Et Variety a donné une liste de conseils à ceux qui viennent pour la première fois à Cannes. D’abord, "ayez conscience que les repas sont lents. Les restaurateurs veulent que le repas soit une expérience, pas une course de vitesse". De même, "il n’y a pas de lait écrémé ou de décaféiné. Pas de doggie bag. Certains magasins sont fermés pour la sieste". Et dans la rue, "restez patient avec les gens qui marchent lentement avec leurs caniches. C’est leur ville, nous sommes juste des invités..." Enfin, "Cannes se prononces 'Can' et non 'Con'", ce qui signifie «escroc».

Vols de bijoux

Car chaque année, de nombreux professionnels sont victimes d’escroqueries, notamment de faux sites de réservations d’hôtel.

Mais cette année, la presse hollywoodienne s’est faite pour la première fois l’écho de multiples vols dont ont été victimes plusieurs professionnels de la profession. Ainsi, Zhang Qiang, le n°2 du China Film Group s’est fait voler tous ses effets personnels dans l’appartement qu’il louait à Pierre & Vacances. Il s’est plaint que le personnel de l’hôtel lui dise d’aller porter plainte lui-même, et d’avoir dû aller à Marseille refaire ses papiers. "La sécurité en France est si mauvaise, et les gens si arrogants...", a-t-il déploré.

Des vols dûs au chômage?

Pour sa part, Kevin Khanna, directeur général du CIT Group, a vu sa villa derrière le Majestic dévalisée. "La police m’a répondu qu’elle ne pouvait rien faire, que ces cambriolages arrivaient tout le temps, et que nous avions de la chance que personne n’ait été blessé", a-t-il déclaré. Enfin, le banquier Charles Heaphy s’est fait agresser à la gare. Selon lui, la police lui a aussi rétorqué qu’il avait eu la chance de ne pas avoir été poignardé…

Et bien sûr, la presse hollywoodienne s'est faite l'écho du vol au Novotel d'un million d'euros de bijoux Chopard dans la nuit du 16 au 17 mai. 

Dès l'ouverture du festival, Variety avait d'ailleurs souligné "la récente hausse de la criminalité à Cannes", rappelant dans la même phrase que "le taux de chômage en France est à un record historique"…

Les tarifs des "putes de luxe"

Autre première: The Hollywood Reporter a mené une grande enquête sur la prostitution durant le festival. Tout y est décrit minutieusement. D’abord, les tarifs: de 50 dollars l’heure à 4.000 dollars la nuit pour une "pute de luxe" (en français dans le texte), voire même 40.000 dollars la nuit si le client est un riche émir venu du Golfe.
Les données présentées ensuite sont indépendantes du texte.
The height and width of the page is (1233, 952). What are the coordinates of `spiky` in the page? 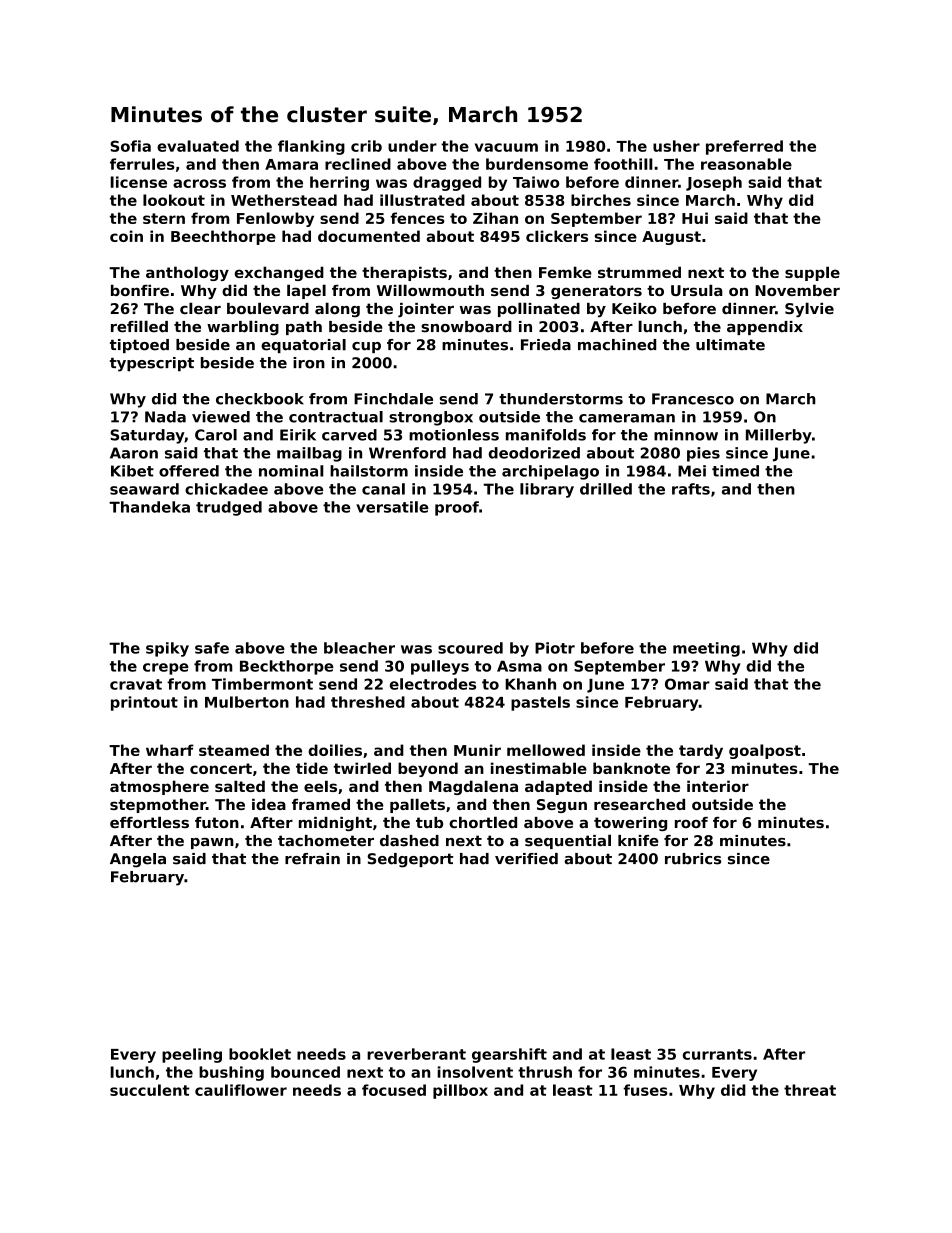 It's located at (167, 649).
Ensuite, le mode opératoire: à partir de 22 heures, les prostituées attendent dans le lobby de l’hôtel, le client vient faire son marché, et indique discrètement son numéro de chambre à la fille choisie. Le client peut aussi s’adresser au concierge de l’hôtel, qui sert d’intermédiaire. "Selon des sources hôtelières, 100 à 200 prostituées entrent et sortent des grands hôtels chaque jour durant le festival", indique l’article.

"Drogue, alcool et belles filles"

Enfin, le journal a interviewé un homme d’affaires libanais, Elie Nahas, condamné par la justice française, qui raconte: "chaque année, durant le festival, il y a 30 ou 40 yachts de luxe dans la baie de Cannes, qui appartiennent chacun à un homme très riche. Sur chaque bateau, il ya environ 10 filles. C’est drogue, alcool et belles filles. Les filles attendent toutes leur enveloppe [remplie d’argent liquide] à la fin de la soirée. Cela dure depuis 60 ans…".